Von importierter Inflation spricht man, wenn aufgrund der Abwertung der heimischen Währung Produkte aus dem Ausland teurer werden. Das trifft vor allem Länder mit hohen Importenanteilen. Aufgrund des sehr hohen Exportüberschusses profitiert Deutschland jedoch wirtschaftlich von einer Euroschwäche. Aktuell ist der Euro aber eher stark im Vergleich zum US-Dollar und anderen Währungen.

Steuererhöhungen wirken inflationär

Durch die Corona-Pandemie hat sich die Staatsverschuldung sehr stark erhöht. Das soll sich in den nächsten Jahren wieder umkehren. Um das zu erreichen, kann der Staat entweder seine Kosten senken oder Steuern erhöhen. Vermutlich wird es eine Kombination aus beidem geben. Dabei wirken eine Erhöhung der Umsatzsteuer oder anderer Verbrauchssteuern ebenso inflationär wie eine Senkung von Subventionen oder Abschreibungsmöglichkeiten.

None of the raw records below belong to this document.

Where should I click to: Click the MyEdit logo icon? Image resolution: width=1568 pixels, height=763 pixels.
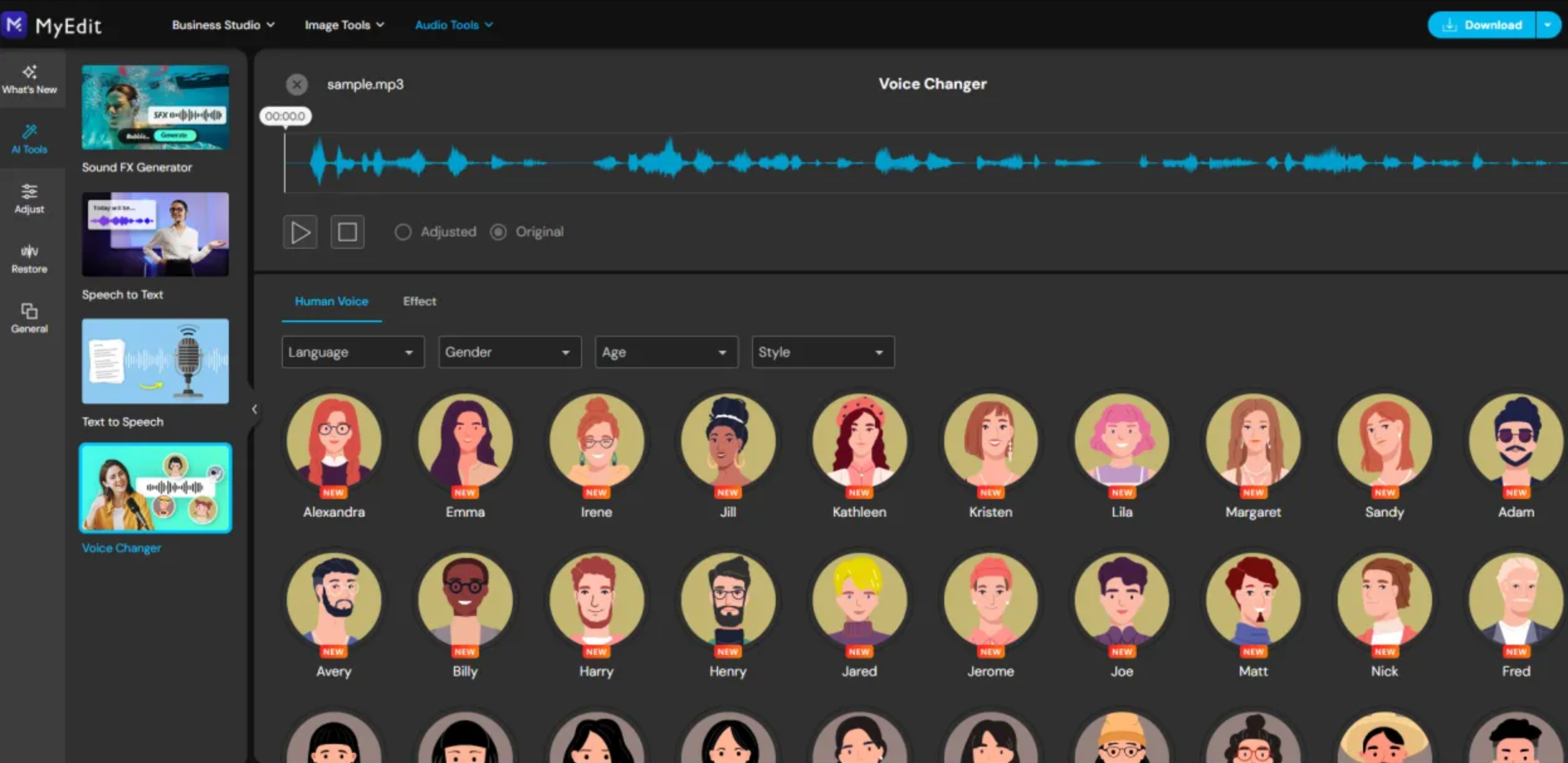(14, 25)
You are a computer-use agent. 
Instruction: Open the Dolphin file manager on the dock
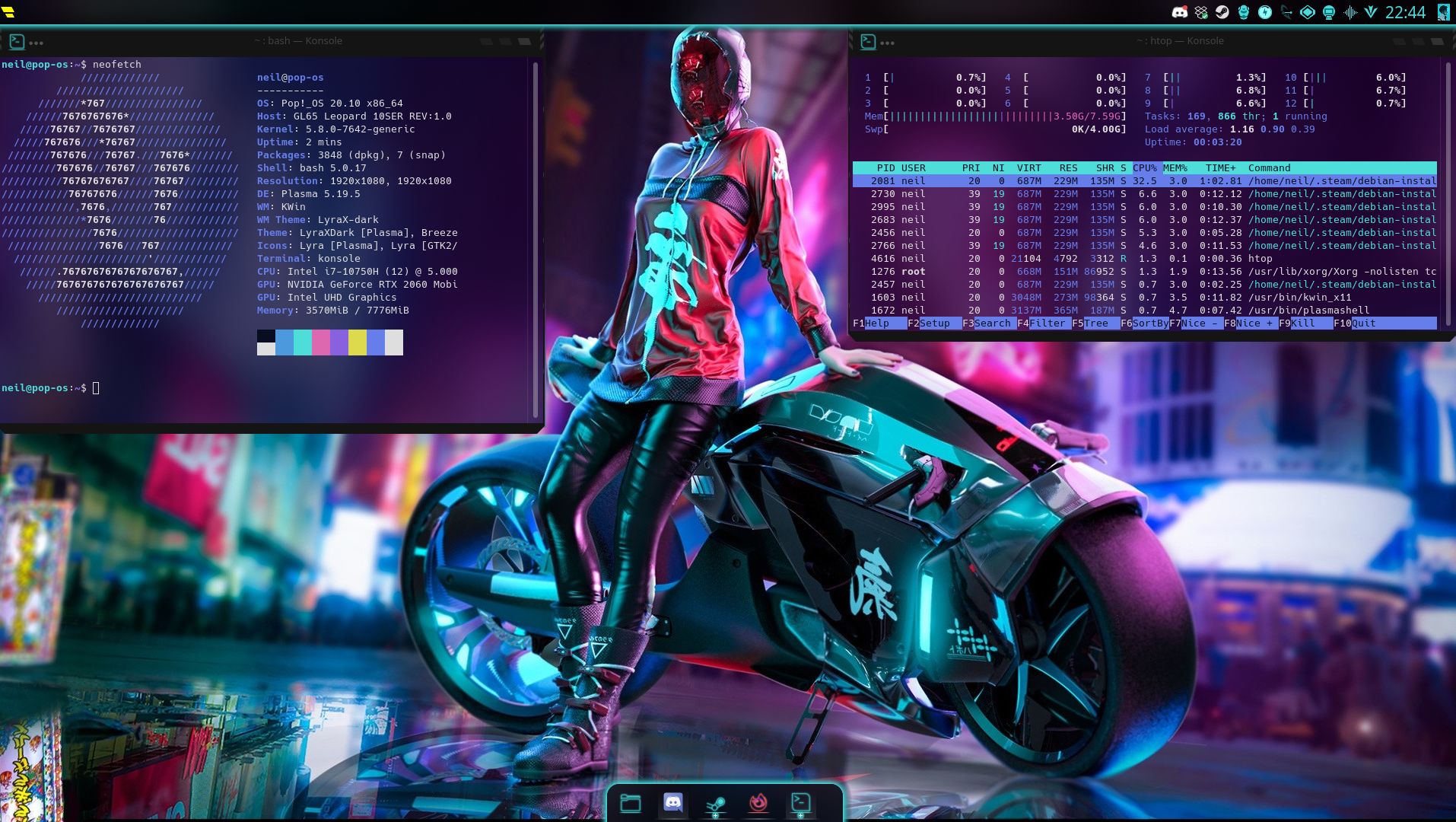pyautogui.click(x=631, y=803)
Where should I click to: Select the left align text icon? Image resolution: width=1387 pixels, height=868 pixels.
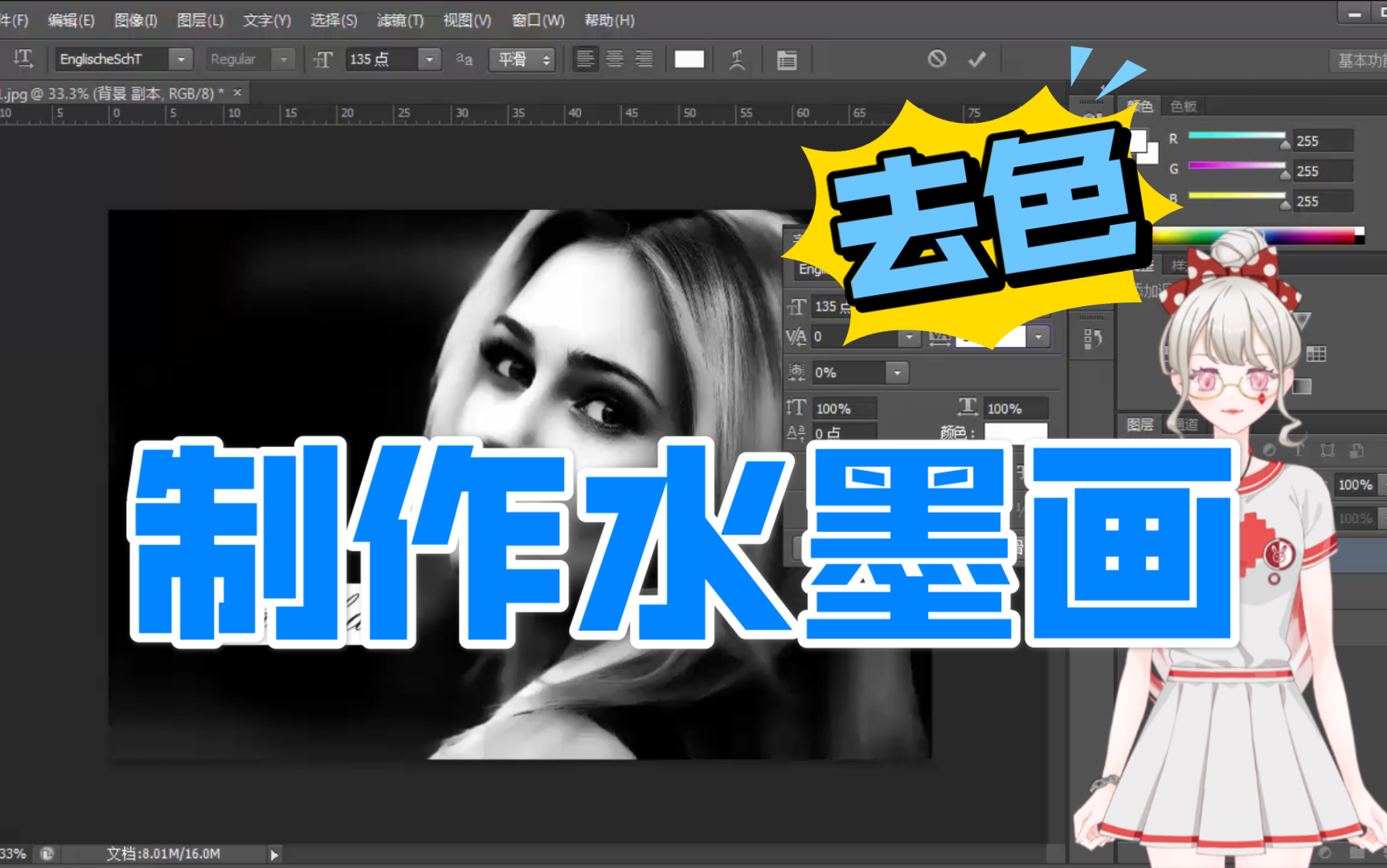pyautogui.click(x=585, y=59)
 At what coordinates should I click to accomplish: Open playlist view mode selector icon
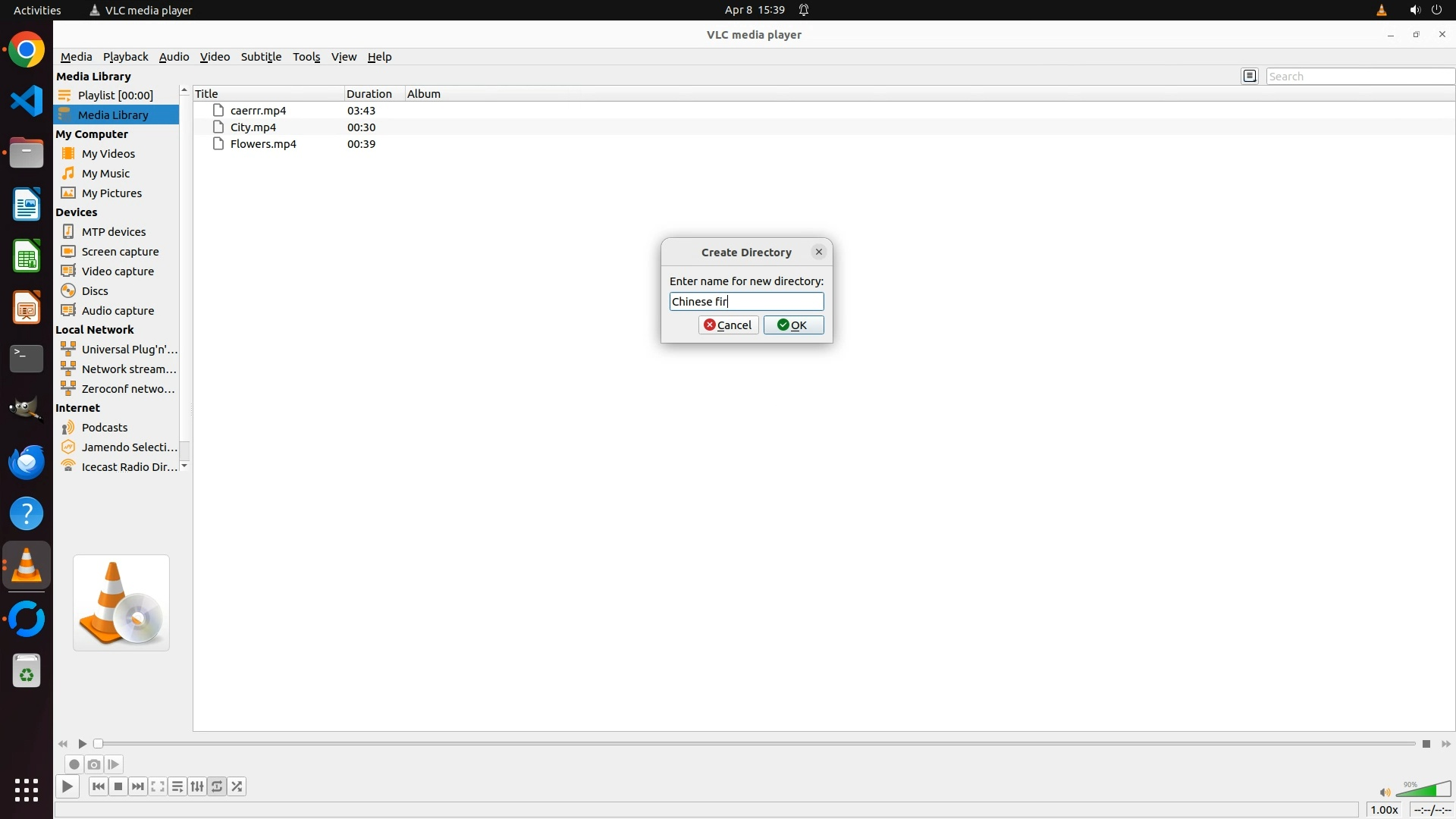(1250, 76)
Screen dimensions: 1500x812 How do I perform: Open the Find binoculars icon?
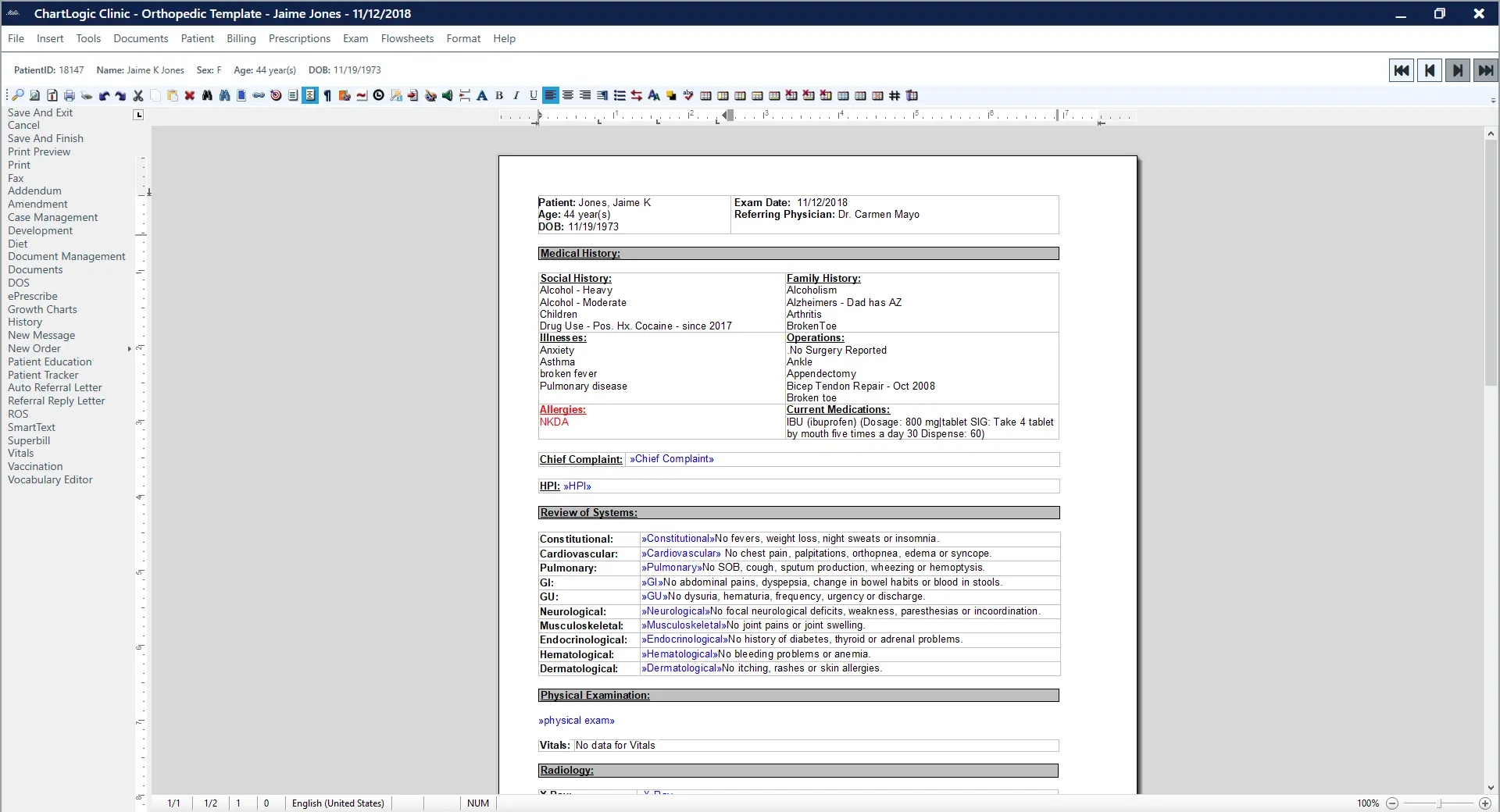tap(206, 95)
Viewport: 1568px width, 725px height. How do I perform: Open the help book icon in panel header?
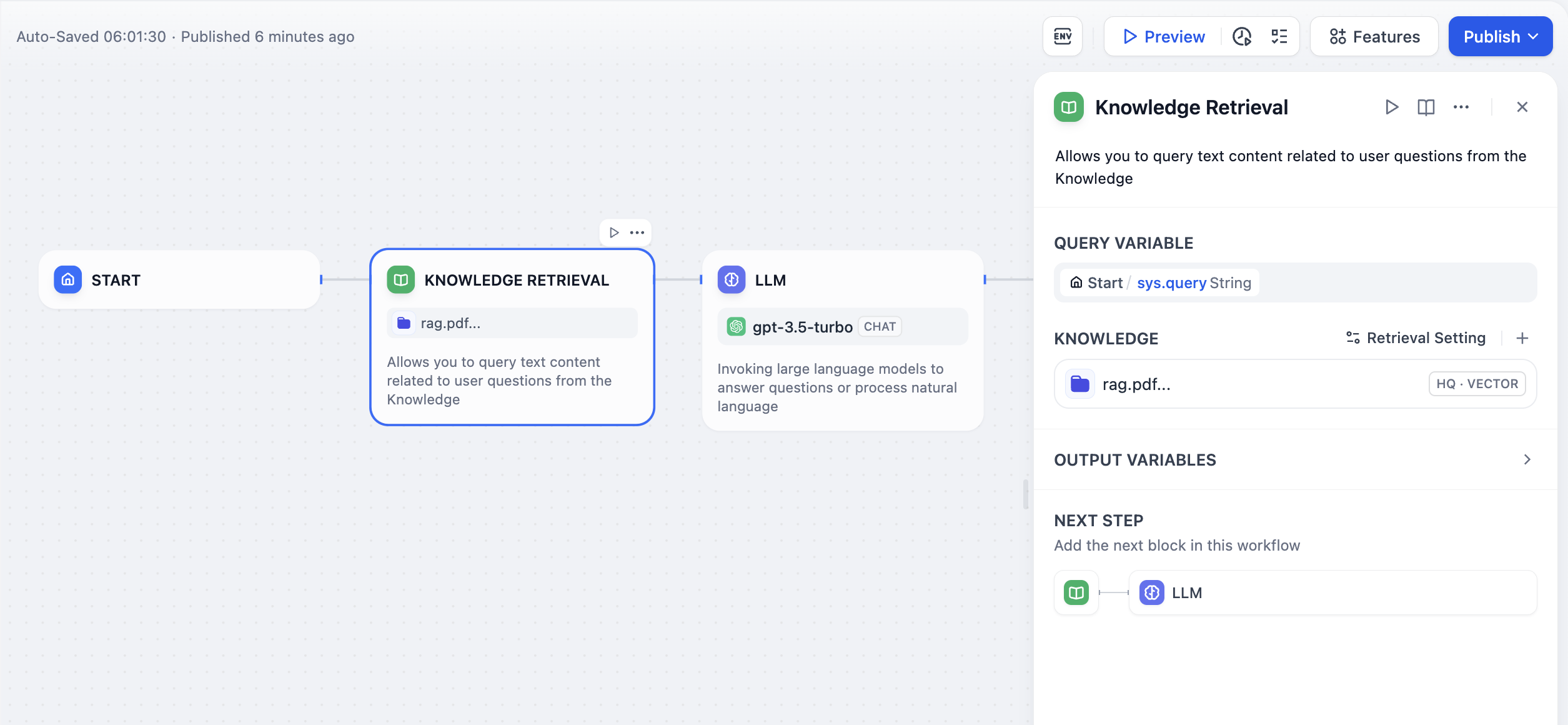tap(1426, 107)
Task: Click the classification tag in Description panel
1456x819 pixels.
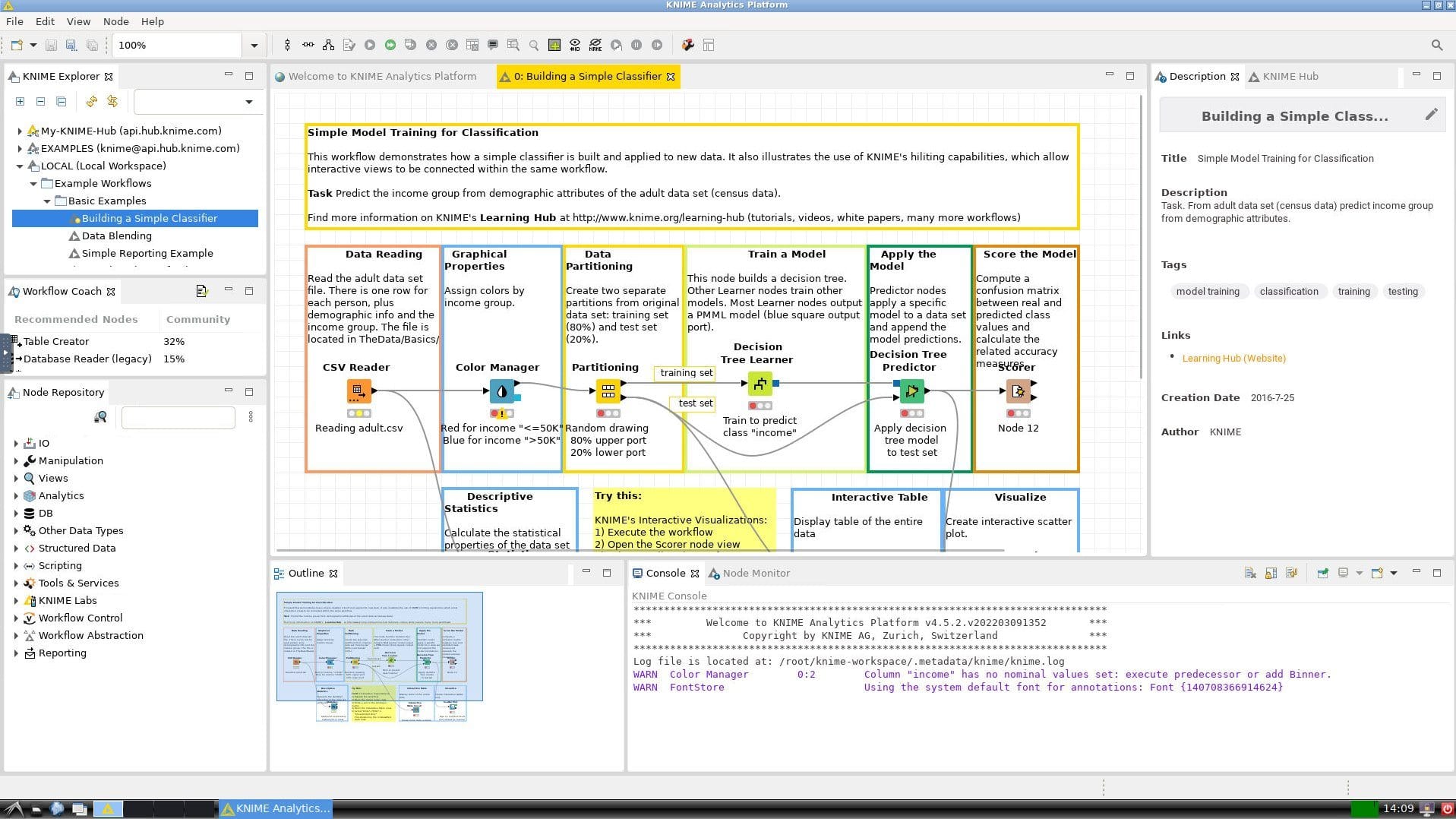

Konjunkturschub löst Nachfrageinflation aus

Ein Konjunkturaufschwung zieht für gewöhnlich eine steigende Inflation nach sich. Wenn der Wohlstand steigt, wollen Verbraucher mehr Produkte kaufen, Unternehmen mehr investieren und der Staat neue Projekte in Angriff nehmen. Allerdings ist Wirtschaftswachstum allein noch kein Auslöser für Inflation. Zu starken Preissteigerungen kommt es erst dann, wenn die Kapazitäten nahezu voll ausgelastet sind. Denn dann kann die Produktion nicht so schnell erhöht werden wie die Nachfrage steigt. Zwar hat sich die Wirtschaft in Deutschland recht positiv entwickelt aber die Einkommensunsicherheit bleibt weiterhin hoch. Dafür sorgt nicht nur eine erhöhte Arbeitslosigkeit durch Corona, sondern auch die absehbare Notwendigkeit des Staates, Sozialleistungen zu kürzen und Steuern zu erhöhen. Diese Unsicherheiten sollten einen Anstieg der Inflation von der Nachfrageseite vorerst eindämmen.

Expansive Geldpolitik wird durch Banken nicht voll weitergegeben

Es gibt einen weiteren Grund, warum die expansive Geldpolitik, also eine wirtschafts- und inflationsfördernde Geldpolitik, zurzeit nicht voll zum Tragen kommt. Die niedrigen Leitzinsen und die hohe Liquidität werden der Wirtschaft nicht direkt zur Verfügung gestellt. Dafür werden Banken als Intermediäre benötigt. Da viele Banken zurzeit noch mit den Auswirkungen der Finanzkrise kämpfen, ist der Appetit auf neues Kreditgeschäft gering. Außerdem müssen Banken in den nächsten Jahren ihr Eigenkapital im Verhältnis zum Kreditgeschäft erhöhen. So erreicht derzeit nur ein Bruchteil der Liquidität die Wirtschaft. Betrachtet man zusammenfassend die möglichen Auslöser für eine Inflationsentwicklung, so scheint kurzfristig das Risiko für hohe Preissteigerungen gering.